Mata Uang Terkuat di Dunia Lawan Dolar AS, Siapa yang Moncer?

Jakarta, CNBC Indonesia - Mayoritas mata uang terkuat di duniaterpantau kalah melawan dolar Amerika Serikat (AS) sepanjang September 2023. Adapun mata uang terkuat di dunia tersebut yakni euro Eropa, franc Swiss, poundsterling Inggris, dolar Singapura, yen Jepang, dolar Kanada, dan krona Swedia.
Sepanjang September tahun ini, terpantau dari tujuh mata uang terkuat di dunia, hanya krona Swedia yang mampu melawan The Greenback, sebutan lain dari dolar AS. Sedangkan sisanya kalah melawan The Greenback.
Berikut pergerakan mata uang terkuat di dunia melawan dolar AS sepanjang September 2023.
Sepanjang September tahun ini atau dalam sebulan terakhir, indeks dolar AS (DXY), indeks yang mengukur nilai dolar AS terhadap enam mata uang utama lainnya seperti euro, krona Swedia, franc Swiss, pound Inggris, dolar Kanada, dan yen Jepang terpantau melesat 2,51% menjadi 106,2 per akhir September 2023, dari sebelumnya di angka 103,6 pada akhir Agustus lalu.

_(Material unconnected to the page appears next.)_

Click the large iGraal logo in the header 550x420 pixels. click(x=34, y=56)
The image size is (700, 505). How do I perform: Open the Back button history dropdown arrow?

Hal ini menandakan bahwa dolar AS masih perkasa. Perkasanya dolar tak lain disebabkan karena masih bertahannya sikap hawkish bank sentral AS (Federal Reserve/The Fed), meski bank sentral paling powerful di dunia tersebut kembali menahan suku bunga acuannya pada pertemuan September.
Tingginya suku bunga The Fed terjadi karena inflasi yang terus 'membandel', membuat The Fed masih bersikap hawkish hingga kini. Hal ini tentunya berbanding terbalik dengan masa pandemi Covid-19 yang saat itu The Fed masih bersikap dovish.
Kenaikan suku bunga The Fed sudah terjadi sebanyak 11 kali sejak pengetatan pertama di Maret 2022. Adapun kenaikan suku bunga The Fed sudah mencapai 525 basis poin (bp) sejak Maret 2022.
Kendati suku bunga sudah melonjak, inflasi AS masih sulit melandai ke kisaran target The Fed di angka 2%. Inflasi AS bahkan kembali naik ke 3,7% (year-on-year/yoy) pada Agustus 2023, dari 3,0% pada Juli 2023.
Di tengah lonjakan inflasi AS dan suku bunga tinggi, ekonomi AS masih tumbuh tinggi.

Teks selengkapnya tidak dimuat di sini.